4. Accept yourself as you are, with flaws and all. Flaws are part of being human. Learn from this experience and do your best next time. Taking risks implies growth and growth may be painful sometimes. You don’t have to change anything about who you are to deserve love and happiness. When negative thoughts creep in, remind yourself you are worthy as you are.
5. Notice the glimmers in your life, the micro moments that make you feel peace, gratitude, joy. Once you train your mind to be on the lookout for glimmers, the more these tiny moments will begin to appear in your day.
William Vincek says
Monica,
I recently listened to your talks and read articles about Internal Family Systems Therapy. In my feeling about accepting ourselves #4, I like the ISFT approach of loving all of our parts to allow us to accept ourselves.
I love tagging glimmers to help us look at life with Joy and gratitude.

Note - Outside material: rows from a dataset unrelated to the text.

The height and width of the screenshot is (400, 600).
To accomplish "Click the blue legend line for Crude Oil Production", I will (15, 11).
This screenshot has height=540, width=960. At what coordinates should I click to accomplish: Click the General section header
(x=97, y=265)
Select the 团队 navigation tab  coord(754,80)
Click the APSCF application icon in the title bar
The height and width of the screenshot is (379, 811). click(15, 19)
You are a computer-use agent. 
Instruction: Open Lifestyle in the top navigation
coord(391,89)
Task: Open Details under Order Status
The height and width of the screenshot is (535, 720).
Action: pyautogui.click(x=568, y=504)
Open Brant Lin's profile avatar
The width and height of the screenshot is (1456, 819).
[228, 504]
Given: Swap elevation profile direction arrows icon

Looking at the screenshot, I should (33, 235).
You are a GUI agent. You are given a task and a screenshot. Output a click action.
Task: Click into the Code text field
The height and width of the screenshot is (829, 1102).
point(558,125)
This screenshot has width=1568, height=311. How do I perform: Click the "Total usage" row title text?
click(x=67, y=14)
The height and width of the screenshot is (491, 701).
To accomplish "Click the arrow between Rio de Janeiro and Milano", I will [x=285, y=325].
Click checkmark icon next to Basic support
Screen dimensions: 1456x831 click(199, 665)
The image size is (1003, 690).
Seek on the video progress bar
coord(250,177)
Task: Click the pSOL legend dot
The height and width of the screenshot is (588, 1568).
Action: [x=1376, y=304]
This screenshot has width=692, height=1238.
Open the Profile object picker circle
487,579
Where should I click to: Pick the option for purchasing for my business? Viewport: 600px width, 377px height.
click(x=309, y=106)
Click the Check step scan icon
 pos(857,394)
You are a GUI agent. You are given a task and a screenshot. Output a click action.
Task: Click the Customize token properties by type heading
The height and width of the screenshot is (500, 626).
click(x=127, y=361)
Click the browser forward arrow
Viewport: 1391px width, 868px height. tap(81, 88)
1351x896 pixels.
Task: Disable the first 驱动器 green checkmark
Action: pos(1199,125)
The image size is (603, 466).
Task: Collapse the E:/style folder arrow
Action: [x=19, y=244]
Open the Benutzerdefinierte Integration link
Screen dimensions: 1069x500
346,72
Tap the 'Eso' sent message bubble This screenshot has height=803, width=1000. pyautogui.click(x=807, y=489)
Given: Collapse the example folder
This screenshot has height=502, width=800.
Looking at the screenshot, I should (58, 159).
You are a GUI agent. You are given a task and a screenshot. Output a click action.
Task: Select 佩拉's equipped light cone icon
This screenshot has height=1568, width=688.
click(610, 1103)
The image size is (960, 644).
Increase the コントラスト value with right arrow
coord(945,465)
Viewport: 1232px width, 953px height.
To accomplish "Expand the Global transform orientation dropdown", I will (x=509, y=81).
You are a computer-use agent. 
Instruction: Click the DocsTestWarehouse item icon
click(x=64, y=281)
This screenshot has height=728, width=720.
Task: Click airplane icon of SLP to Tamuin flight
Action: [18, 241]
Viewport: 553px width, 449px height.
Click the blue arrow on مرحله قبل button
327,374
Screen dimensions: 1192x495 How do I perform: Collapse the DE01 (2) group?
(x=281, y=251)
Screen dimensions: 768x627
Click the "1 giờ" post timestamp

I look forward to the course.
Monica Jordan says
IFS is a wonderful tool, and I use it with my clients with great results. Noticing glimmers in your everyday experience allows you to see the beauty of ordinary life, the gift of being alive, and slowly start reshaping the architecture of your brain towards healthy and empowering habits. Looking forward to seeing you next Wednesday for the evening talk. Thank you for registering!!